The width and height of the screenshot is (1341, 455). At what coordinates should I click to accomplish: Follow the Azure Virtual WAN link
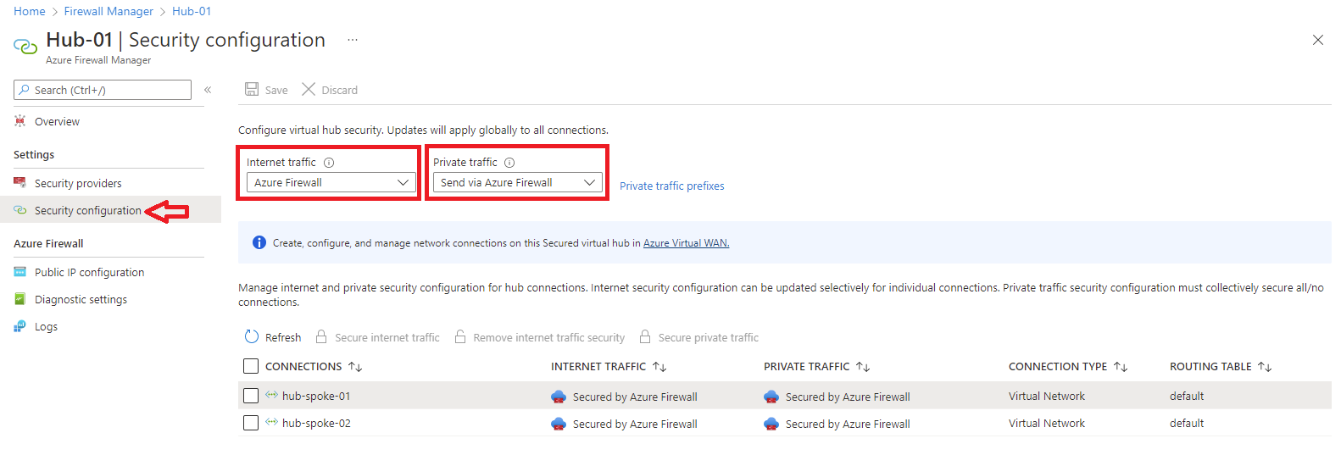coord(686,243)
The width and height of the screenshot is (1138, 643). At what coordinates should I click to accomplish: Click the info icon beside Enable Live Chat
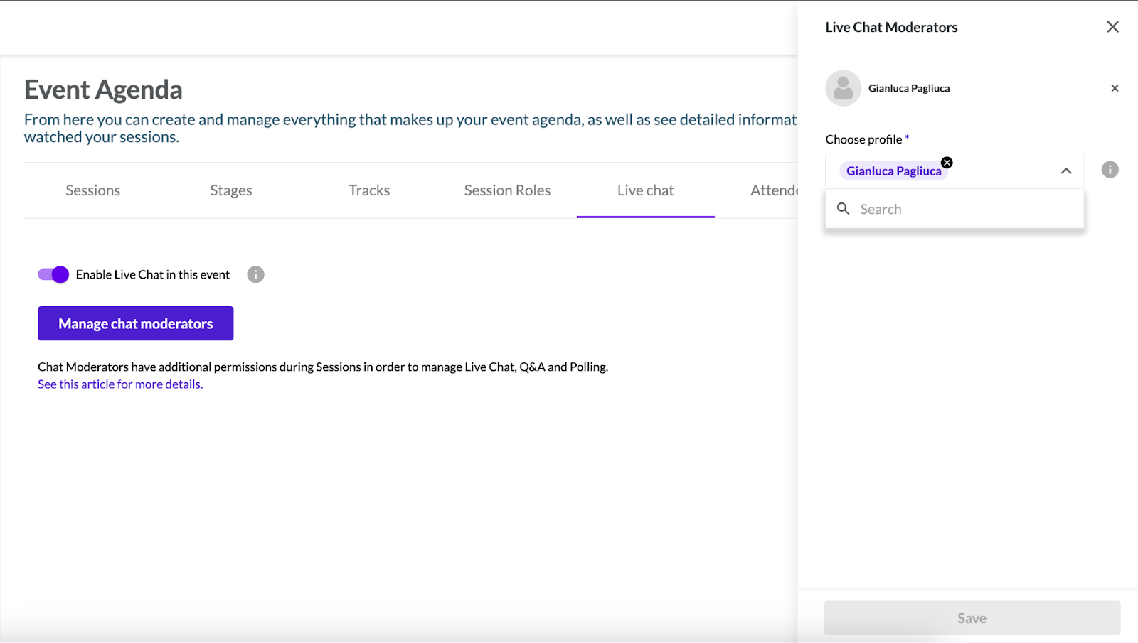(255, 274)
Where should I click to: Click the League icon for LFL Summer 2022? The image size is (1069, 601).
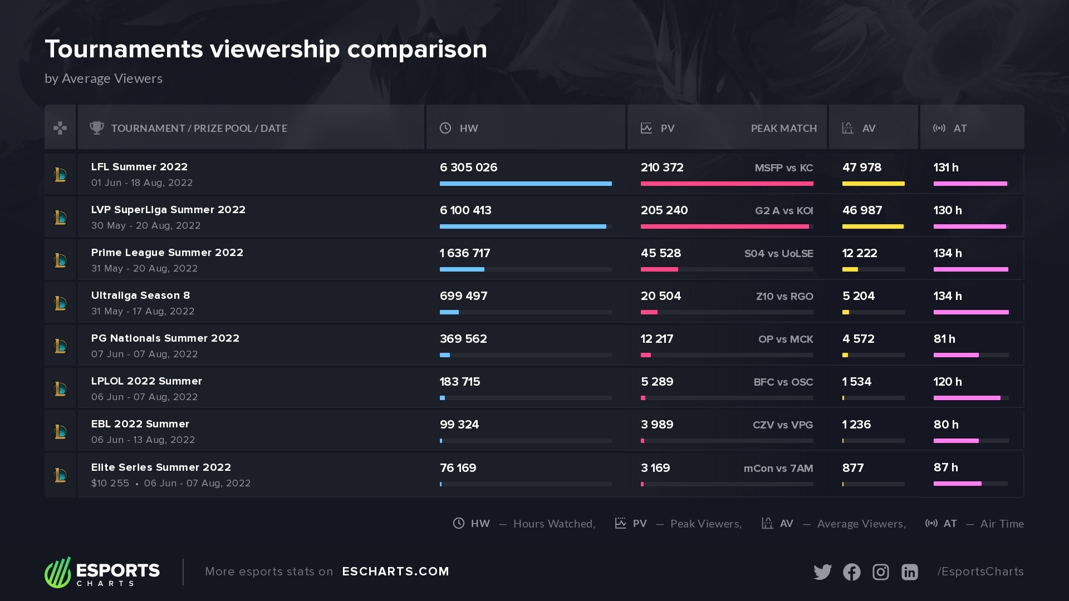60,175
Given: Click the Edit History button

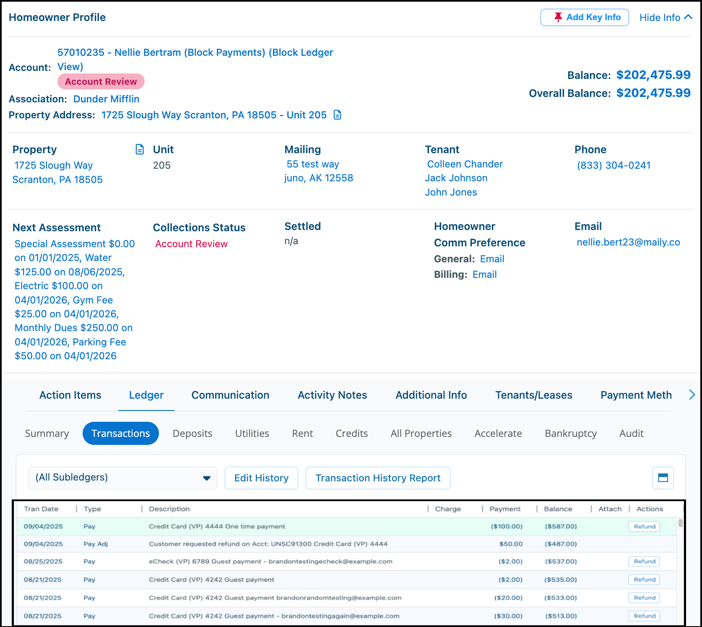Looking at the screenshot, I should (261, 478).
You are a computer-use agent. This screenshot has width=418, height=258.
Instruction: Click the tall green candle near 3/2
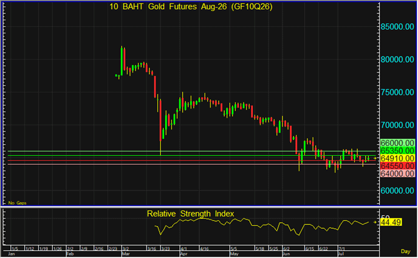122,61
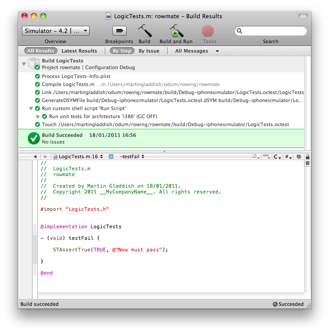The height and width of the screenshot is (333, 329).
Task: Expand the Run unit tests step
Action: [38, 116]
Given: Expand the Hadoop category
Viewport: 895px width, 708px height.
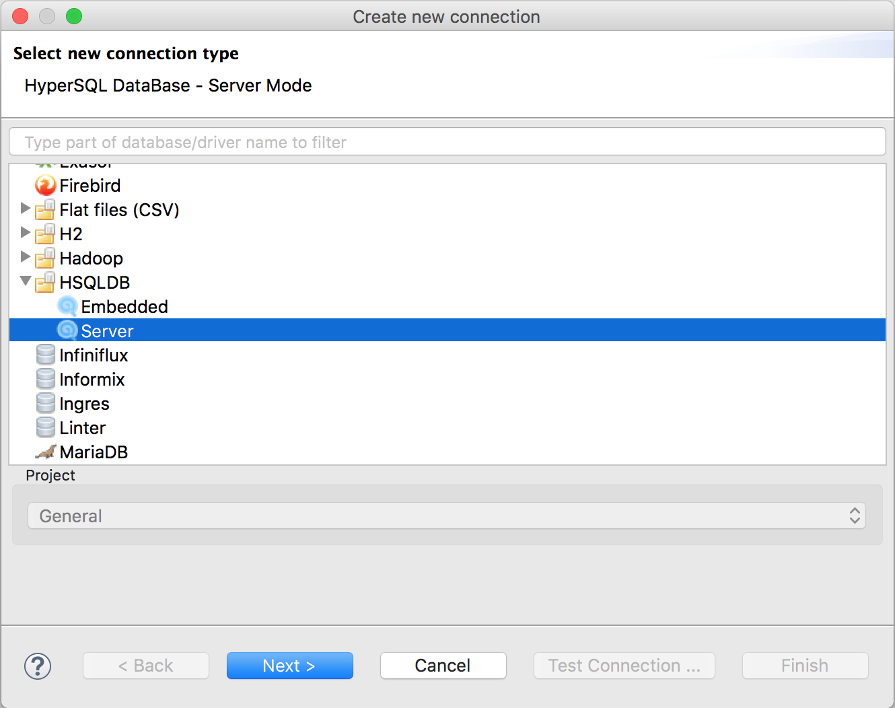Looking at the screenshot, I should click(x=25, y=258).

# # # # # # #

Written request:
Please revise the data above so that every "Given" becomes "Goal" and everything else stays the same. Omit the pictures from your version.

Expected answer:
The width and height of the screenshot is (1341, 455). At what coordinates should I click to accomplish: Follow the Azure Virtual WAN link
coord(686,243)
The width and height of the screenshot is (1138, 643). At what coordinates should I click to accomplish: Click the info icon beside Enable Live Chat
(255, 274)
Where should I click to: Click the League icon for LFL Summer 2022? The image size is (1069, 601).
60,175
Goal: Click the Edit History button

Looking at the screenshot, I should (261, 478).
You are a computer-use agent. This screenshot has width=418, height=258.
Instruction: Click the tall green candle near 3/2
122,61
The height and width of the screenshot is (333, 329).
Task: Expand the Run unit tests step
Action: [38, 116]
Goal: Expand the Hadoop category
Viewport: 895px width, 708px height.
Looking at the screenshot, I should click(x=25, y=258).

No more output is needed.